Putting something in a bag, a can, the air, the water, or a hole in the ground, and walking away, is not an answer. It simply creates a whole new set of problems.
With my work and actions, I'm attempting to create something beautiful out of the castaways of our totally grotesque over-consumption. In the hopes of inspiring others (and myself!) to rethink the world we live in, how we live, what we use, and how we use it. To galvanize individuals into cleaning up, protecting, and preserving the world we all live in through speaking up, personal action, decision making, and simply being mindful of ones impact on everything else.
My motivations for what I do can be as simple as the goal of leaving this place in better shape than when I arrived. (Which is simple to say, but gigantically challenging to pull off.) But they can also be diverse and intense.

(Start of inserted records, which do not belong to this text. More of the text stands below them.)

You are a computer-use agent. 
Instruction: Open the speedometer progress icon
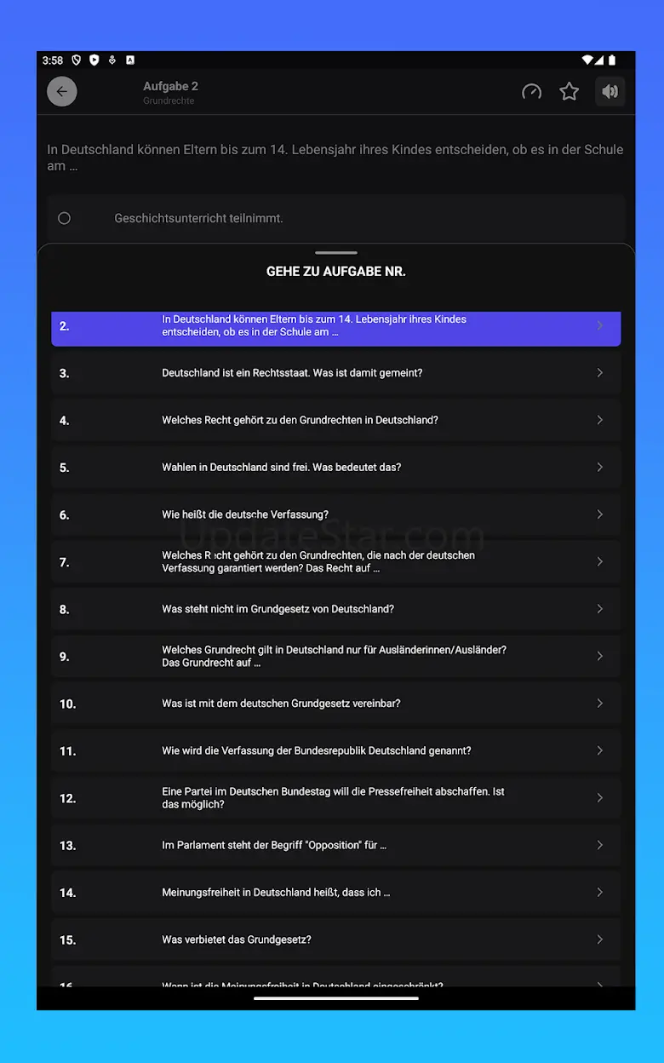(x=531, y=91)
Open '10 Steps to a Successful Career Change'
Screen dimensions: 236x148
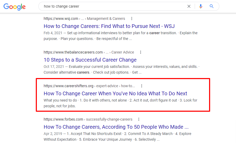90,60
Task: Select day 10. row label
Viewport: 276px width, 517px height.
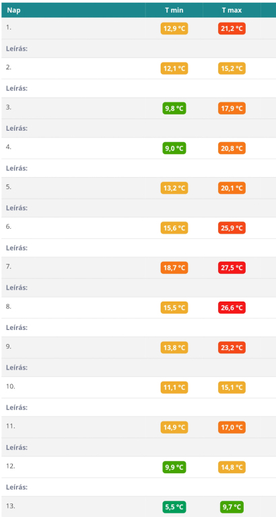Action: [11, 386]
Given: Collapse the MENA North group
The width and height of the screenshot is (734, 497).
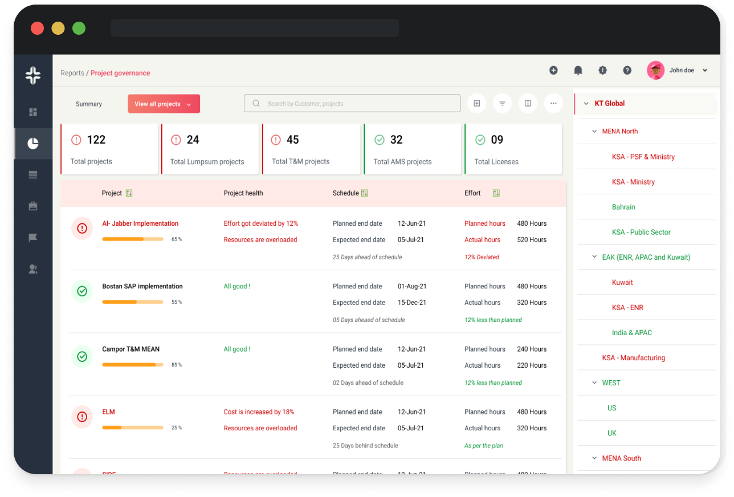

My battle with advanced Glaucoma and the threat of imminent blindness is one of the intense driving forces in my life. It has been with me since birth, and has advanced steadily as I’ve grown. There is no cure for this disease, as the treatments are like bandages; attempting only to slow down the disease, not truly cure/treat it. For me, being an artist and observing my progressing vision loss is frightening, and sometimes it gets the best of me. However, it instills a drive in me to reach farther, quicken my pace, and to be better. Not just in art, but to push, Push, PUSH positively forward in everyday life.
In the end, I make things that I think look cool. AND, I hope that my work and actions inspire others to take a second look at their lives. It’s never too late to RETHINK how we live, use, and reuse. It’s never too late to make a positive change in the world we inhabit. No matter how insurmountable the goal might seem.
Thank you for stopping by. And I hope you found something you enjoy looking at!
Rethink. Refuse. Reduce. Reuse. Repair. Recycle.